• [What you will do]:
1. Reproduce the passage of the nanotube brush text from "[0006] FIGS. 1b-g" up to and including "30 .mu.m. FIG.", without any change.
2. Render this sentence from the nanotube brush text in German: "Typical materials for constructing brush bristles include animal hairs, synthetic polymer fibers and metal wires."
3. Resume the nanotube brush text, writing on from the point at which it stops.
::: Source text :::
20. The method of claim 15, wherein the step of brushing the object
comprises: stirring a liquid by moving the brush in the liquid.
21. The method of claim 15, wherein the step of brushing the object
comprises: providing the brush into a fluid to selectively absorb
at least one component of the fluid onto the bristles.
22. The method of claim 21, wherein the bristles are functionalized
to selectively absorb the at least one component of the fluid.
23. The method of claim 15, wherein the step of brushing the object
comprises: moving the bristles to contact a conductive surface to
form an electrical contact between the conductive surface and the
handle.
24. The method of claim 23, wherein the brush acts as an electro
mechanical current switch.
Description
FIELD OF THE INVENTION
[0002] The present invention relates generally to brushes and
specifically to microscale brushes comprising nanotube or other
nanostructure bristles.
BACKGROUND
[0003] Brushes are common tools for use in industry and our daily
life, performing a variety of tasks such as cleaning, scraping,
applying and electrical contacting. Typical materials for
constructing brush bristles include animal hairs, synthetic polymer
fibers and metal wires. The performance of these bristles has been
limited by the oxidation and degradation of metal wires, poor
strength of natural hairs, and low thermal stability of synthetic
fibers.
SUMMARY
[0004] One embodiment of the invention provides a brush comprising
a microscale handle and nanostructure bristles located on at least
one portion of the handle.
BRIEF DESCRIPTION OF THE DRAWINGS
[0005] FIG. 1a is a schematic illustration of a method partial
masking of SiC fibers in order to grow nanotubes only on the fiber
top.
[0006] FIGS. 1b-g are SEM images of micro brushes as follows. FIG.
1b is an image of as-grown nanotubes on top of SiC fibers, forming
three prongs symmetrically distributed around each fiber. FIG. 1c
is an image of a single brush (resembling a dust sweeper)
consisting of nanotube bristles and a fiber handle. The bristles
have a height (nanotube length) of 60 .mu.m, and span of over 300
.mu.m along the handle. FIG. 1d is an image of a smaller brush,
with a bristle height of only 10 .mu.m and span of 30 .mu.m. FIG.
1e is an image of a two-prong brush resembling a hand-held fan.
::: Raw data :::
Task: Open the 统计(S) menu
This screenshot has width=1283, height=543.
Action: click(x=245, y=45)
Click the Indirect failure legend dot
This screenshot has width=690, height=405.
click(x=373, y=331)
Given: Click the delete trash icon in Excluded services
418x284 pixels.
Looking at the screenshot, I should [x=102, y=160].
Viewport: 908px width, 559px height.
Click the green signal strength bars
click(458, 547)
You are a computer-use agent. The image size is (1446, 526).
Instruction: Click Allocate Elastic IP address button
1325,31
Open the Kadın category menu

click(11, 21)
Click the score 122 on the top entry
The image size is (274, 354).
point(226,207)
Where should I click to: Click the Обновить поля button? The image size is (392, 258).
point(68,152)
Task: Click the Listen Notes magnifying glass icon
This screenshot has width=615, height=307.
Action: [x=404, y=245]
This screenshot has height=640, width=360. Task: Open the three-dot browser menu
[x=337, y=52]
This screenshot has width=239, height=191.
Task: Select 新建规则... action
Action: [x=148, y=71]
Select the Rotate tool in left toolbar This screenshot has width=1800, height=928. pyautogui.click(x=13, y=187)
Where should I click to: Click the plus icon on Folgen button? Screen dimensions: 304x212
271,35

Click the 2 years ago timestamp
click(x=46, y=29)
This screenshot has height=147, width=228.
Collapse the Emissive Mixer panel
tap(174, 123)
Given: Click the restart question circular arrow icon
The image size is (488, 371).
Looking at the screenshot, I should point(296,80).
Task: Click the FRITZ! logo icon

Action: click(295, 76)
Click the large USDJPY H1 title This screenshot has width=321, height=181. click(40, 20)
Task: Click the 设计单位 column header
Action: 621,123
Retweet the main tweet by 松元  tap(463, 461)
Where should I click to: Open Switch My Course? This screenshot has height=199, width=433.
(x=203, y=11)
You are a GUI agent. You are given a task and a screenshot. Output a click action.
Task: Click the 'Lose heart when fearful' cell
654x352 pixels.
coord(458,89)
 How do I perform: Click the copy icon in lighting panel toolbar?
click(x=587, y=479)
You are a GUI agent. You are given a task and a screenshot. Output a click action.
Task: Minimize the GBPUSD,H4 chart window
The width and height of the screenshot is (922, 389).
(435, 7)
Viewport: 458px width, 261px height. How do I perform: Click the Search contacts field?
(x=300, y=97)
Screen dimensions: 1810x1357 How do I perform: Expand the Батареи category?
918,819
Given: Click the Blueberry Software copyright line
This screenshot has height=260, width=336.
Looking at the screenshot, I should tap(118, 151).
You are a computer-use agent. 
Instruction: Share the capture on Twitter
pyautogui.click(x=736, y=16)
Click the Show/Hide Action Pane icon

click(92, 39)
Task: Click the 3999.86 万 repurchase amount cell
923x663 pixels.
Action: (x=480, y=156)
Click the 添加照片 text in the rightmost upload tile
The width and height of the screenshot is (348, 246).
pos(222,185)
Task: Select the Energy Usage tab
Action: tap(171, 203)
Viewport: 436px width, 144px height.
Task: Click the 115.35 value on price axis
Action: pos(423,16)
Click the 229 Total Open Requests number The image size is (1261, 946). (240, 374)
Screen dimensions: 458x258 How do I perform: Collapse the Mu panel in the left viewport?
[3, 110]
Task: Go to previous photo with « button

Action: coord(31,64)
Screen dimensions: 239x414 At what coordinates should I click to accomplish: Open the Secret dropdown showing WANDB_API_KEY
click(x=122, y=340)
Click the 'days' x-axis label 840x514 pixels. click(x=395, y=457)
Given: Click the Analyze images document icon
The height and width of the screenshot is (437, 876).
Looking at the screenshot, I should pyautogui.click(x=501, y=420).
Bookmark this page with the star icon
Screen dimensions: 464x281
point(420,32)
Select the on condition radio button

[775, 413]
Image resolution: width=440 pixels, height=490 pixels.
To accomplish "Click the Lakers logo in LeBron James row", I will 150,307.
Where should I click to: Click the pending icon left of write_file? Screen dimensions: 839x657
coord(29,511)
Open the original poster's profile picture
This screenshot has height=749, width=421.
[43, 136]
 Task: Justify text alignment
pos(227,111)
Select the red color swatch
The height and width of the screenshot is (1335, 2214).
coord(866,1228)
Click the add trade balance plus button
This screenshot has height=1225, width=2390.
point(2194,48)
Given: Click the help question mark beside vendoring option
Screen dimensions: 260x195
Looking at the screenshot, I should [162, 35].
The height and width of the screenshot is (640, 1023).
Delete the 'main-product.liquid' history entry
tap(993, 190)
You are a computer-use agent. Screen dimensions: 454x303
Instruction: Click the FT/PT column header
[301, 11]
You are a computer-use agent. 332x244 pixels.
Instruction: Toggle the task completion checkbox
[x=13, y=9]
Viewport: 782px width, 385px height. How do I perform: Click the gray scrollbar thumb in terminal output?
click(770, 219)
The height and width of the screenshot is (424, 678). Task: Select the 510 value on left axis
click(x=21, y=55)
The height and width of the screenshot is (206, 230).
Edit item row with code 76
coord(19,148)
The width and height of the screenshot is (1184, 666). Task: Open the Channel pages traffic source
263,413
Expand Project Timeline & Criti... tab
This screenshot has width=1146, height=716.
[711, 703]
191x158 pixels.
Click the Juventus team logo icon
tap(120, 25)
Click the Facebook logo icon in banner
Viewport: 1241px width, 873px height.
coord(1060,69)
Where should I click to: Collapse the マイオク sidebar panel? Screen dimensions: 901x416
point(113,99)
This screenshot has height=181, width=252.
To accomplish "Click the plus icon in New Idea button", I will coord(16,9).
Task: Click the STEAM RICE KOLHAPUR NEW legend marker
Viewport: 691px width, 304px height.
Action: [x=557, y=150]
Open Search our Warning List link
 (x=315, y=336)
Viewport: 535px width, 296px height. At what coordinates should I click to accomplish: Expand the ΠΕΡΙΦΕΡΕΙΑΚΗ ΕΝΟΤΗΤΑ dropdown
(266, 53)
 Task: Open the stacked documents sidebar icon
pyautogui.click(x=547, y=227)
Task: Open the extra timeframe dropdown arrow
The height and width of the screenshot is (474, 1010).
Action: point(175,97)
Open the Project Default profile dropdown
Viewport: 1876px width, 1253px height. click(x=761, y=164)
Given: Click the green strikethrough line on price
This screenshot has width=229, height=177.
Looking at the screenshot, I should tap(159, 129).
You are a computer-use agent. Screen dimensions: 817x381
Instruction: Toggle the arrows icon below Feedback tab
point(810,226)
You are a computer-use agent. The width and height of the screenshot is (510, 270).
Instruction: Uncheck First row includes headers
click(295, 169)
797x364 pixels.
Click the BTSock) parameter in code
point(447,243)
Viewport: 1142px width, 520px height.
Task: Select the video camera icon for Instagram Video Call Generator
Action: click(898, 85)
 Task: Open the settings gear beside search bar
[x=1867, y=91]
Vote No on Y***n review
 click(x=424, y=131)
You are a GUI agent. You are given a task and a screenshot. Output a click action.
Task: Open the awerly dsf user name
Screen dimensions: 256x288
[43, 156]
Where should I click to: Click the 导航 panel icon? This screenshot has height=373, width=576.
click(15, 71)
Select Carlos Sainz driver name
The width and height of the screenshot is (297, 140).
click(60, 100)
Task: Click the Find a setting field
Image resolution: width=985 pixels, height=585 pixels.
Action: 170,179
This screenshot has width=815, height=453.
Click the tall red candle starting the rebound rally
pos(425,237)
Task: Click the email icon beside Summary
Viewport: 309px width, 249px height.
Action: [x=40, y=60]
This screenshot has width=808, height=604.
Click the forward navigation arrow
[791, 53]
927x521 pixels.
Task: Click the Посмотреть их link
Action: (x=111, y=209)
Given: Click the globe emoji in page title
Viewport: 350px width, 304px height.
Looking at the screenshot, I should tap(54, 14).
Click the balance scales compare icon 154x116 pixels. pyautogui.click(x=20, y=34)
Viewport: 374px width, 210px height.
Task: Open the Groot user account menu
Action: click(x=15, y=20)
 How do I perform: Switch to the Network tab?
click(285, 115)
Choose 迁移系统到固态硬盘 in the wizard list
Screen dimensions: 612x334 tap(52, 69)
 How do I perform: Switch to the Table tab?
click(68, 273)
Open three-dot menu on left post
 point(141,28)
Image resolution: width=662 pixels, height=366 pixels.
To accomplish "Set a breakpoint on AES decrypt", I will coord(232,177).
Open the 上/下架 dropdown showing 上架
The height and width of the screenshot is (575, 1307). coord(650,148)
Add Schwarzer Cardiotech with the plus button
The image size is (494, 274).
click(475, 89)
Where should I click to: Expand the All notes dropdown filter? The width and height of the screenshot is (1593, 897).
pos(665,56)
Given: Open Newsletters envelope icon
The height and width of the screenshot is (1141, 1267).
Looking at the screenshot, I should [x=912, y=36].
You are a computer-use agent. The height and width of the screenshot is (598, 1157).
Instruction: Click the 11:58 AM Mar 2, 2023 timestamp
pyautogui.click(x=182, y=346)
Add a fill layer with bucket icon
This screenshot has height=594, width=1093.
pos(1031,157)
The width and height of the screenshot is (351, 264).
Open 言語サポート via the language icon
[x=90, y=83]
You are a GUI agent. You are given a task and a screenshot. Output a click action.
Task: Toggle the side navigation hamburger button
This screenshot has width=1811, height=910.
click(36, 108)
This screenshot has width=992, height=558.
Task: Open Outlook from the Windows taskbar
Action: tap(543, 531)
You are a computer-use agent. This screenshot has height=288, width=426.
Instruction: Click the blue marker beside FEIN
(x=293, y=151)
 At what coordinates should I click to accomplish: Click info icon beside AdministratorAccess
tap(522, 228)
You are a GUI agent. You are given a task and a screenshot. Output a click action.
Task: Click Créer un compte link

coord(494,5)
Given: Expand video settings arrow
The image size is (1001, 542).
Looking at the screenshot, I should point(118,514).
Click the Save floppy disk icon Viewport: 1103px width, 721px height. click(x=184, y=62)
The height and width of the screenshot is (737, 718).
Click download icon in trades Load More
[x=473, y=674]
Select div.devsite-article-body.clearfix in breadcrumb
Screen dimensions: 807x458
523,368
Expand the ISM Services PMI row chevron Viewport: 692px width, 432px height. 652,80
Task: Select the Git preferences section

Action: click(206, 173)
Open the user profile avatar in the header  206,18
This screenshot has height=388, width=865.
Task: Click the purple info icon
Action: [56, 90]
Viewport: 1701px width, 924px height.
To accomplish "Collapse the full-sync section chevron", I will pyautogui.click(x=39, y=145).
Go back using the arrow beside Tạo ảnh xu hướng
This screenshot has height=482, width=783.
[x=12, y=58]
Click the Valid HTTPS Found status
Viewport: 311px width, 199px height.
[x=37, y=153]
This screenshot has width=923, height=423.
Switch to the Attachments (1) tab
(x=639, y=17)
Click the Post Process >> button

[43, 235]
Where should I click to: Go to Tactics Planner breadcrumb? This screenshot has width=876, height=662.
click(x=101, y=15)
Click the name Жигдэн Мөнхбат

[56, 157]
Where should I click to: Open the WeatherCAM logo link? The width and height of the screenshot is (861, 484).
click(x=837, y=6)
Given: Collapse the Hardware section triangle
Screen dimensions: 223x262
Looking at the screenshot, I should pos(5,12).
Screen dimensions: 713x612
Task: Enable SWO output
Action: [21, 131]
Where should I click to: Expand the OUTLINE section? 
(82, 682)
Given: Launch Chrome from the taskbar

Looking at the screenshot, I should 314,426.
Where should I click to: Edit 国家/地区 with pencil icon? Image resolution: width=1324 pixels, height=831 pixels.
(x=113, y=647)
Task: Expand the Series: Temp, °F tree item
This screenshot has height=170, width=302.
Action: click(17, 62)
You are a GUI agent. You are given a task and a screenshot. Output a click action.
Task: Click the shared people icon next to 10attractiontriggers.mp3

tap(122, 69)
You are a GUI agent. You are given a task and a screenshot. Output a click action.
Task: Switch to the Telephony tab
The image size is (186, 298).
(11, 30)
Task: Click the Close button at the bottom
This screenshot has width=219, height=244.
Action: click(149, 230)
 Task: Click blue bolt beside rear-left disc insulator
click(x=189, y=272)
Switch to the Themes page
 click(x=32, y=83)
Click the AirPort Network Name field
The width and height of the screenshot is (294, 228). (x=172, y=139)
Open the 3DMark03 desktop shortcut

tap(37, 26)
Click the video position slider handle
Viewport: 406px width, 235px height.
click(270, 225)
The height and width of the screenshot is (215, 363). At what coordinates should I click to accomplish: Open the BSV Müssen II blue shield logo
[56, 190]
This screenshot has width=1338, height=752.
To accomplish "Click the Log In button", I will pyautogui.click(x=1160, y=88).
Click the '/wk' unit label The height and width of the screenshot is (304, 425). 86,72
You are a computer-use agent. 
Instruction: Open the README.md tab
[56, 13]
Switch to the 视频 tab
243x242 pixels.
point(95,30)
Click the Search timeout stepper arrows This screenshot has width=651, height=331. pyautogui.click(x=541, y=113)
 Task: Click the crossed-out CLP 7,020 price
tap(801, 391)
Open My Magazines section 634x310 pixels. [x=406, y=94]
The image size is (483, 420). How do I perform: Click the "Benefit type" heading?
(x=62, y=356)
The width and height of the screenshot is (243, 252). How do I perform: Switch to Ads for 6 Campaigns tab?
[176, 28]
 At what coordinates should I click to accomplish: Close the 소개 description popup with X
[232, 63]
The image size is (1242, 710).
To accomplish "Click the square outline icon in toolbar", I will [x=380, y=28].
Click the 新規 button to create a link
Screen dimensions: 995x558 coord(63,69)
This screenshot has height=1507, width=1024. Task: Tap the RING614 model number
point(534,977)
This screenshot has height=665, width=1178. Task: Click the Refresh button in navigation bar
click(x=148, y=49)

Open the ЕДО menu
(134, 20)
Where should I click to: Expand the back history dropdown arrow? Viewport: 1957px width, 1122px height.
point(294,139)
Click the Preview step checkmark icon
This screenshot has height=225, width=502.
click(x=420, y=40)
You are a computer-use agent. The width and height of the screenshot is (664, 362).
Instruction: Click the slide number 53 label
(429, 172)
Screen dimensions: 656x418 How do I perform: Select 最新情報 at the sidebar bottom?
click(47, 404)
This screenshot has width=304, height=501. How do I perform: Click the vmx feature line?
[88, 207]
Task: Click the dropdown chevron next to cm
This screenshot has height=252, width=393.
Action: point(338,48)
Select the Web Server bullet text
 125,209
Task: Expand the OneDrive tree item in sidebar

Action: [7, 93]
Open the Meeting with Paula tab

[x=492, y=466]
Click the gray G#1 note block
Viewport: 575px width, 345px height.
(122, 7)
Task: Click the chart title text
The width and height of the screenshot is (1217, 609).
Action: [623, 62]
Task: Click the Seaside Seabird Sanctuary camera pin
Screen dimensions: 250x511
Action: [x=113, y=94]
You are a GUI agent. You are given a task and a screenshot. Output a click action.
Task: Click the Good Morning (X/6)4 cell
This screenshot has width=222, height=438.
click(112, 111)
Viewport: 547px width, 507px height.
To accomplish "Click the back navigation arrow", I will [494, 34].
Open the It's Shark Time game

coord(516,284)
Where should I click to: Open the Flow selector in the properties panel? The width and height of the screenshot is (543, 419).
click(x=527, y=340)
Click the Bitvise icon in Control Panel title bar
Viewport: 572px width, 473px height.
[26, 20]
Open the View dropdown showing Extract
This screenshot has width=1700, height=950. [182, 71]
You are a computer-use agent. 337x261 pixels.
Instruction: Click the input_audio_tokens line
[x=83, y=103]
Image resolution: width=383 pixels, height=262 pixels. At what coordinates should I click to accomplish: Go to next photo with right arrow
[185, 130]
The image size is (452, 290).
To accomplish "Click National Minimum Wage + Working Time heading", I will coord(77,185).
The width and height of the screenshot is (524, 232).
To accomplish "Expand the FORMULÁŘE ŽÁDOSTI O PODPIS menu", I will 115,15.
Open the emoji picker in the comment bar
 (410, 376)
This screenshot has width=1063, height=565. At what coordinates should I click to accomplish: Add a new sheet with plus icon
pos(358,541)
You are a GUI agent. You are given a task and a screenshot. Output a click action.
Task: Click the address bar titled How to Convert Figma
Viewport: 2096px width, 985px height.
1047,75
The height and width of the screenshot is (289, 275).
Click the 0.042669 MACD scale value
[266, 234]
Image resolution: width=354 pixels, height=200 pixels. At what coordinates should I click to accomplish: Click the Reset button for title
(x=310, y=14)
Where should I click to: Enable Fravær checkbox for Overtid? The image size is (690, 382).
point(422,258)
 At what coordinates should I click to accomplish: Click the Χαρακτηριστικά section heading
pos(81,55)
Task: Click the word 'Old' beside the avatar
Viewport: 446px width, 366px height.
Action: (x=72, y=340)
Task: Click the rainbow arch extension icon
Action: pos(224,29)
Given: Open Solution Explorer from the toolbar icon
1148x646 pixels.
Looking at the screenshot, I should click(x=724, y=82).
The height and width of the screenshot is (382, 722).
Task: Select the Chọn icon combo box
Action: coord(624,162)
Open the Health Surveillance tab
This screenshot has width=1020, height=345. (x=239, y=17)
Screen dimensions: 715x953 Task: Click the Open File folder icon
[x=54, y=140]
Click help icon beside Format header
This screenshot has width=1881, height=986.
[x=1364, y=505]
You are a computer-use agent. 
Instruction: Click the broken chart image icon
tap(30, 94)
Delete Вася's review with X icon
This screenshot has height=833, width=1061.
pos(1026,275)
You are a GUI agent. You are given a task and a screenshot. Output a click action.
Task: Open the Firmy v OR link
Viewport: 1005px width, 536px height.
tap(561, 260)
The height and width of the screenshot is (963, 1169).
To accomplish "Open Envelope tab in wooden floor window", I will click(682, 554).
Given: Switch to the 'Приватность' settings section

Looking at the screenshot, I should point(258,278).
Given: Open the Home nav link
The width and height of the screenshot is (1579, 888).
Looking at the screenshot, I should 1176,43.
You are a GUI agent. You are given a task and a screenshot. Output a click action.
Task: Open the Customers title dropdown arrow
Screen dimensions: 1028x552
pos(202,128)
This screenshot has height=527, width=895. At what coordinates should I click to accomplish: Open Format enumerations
:::
• [Responses per task]:
1.
[0006] FIGS. 1b-g are SEM images of micro brushes as follows. FIG.
1b is an image of as-grown nanotubes on top of SiC fibers, forming
three prongs symmetrically distributed around each fiber. FIG. 1c
is an image of a single brush (resembling a dust sweeper)
consisting of nanotube bristles and a fiber handle. The bristles
have a height (nanotube length) of 60 .mu.m, and span of over 300
.mu.m along the handle. FIG. 1d is an image of a smaller brush,
with a bristle height of only 10 .mu.m and span of 30 .mu.m. FIG.

2. Typische Materialien für die Herstellung von Bürstenborsten sind Tierhaare, synthetische Polymerfasern und Metalldrähte.

3.
FIG. 1f is an image of a one-prong toothbrush shaped brush. FIG. 1g
is an image of a double-ended brush with different bristles on each
end. Scale bars in FIGS. 1c, e, f and g are 50 .mu.m. FIG. 1h is an
image of a brush with regular nanotube bristles (250 microns wide,
60 microns in height) separated by 500 microns along the handle.
The brush is made by patterning a gold mask layer on SiC
fibers.
[0007] FIG. 1i is a plot of shear-stress versus strain during
tensile testing of brushes for measuring the adhesion strength of
nanotube bristles, for both as-grown and annealed brushes. The
inset is an illustration of the setup for pulling nanotubes away
from the handle.
[0008] FIG. 2 illustrates multiple functions performed by nanotube
brushes. FIG. 2a is a schematic illustration of a `sweep` and
`rotate` brush that can be used to clean nanoparticles from flat
surfaces and narrow trenches, paint the inside of capillaries, and
adsorb liquid chemicals trapped in small area. FIG. 2b is a
micrograph of a dump of nanoparticles formed by a sweep brush. FIG.
2c is a SEM image of 10-.mu.m-wide trenches cleaned by sweeping the
brush over the surface. The inset shows dispersed nanoparticles
inside trenches before brushing. FIG. 2d is a photograph of a
"rotate" brush attached to an electrical motor. FIG. 2e is an SEM
image showing use of a "rotate" brush first to clean the inside of
a contaminated capillary (inner diameter of 300 .mu.m), and then
paint the inner wall red.
[0009] FIG. 3 illustrates selective adsorption of chemicals from
solution by nanotube brushes. FIG. 3a is a plot of absorption
versus wavelength which shows the ultraviolet-visible spectrum of
ZnPP solution (in DMF) before and after rotate-brushing. The peak
at 420 nm is the Soret band of ZnPP. The inset shows characterized
ZnPP concentration versus Soret band intensity. The instrument used
was an ultraviolet-visible spectrometer (Perkin Elmer, Lambda 2).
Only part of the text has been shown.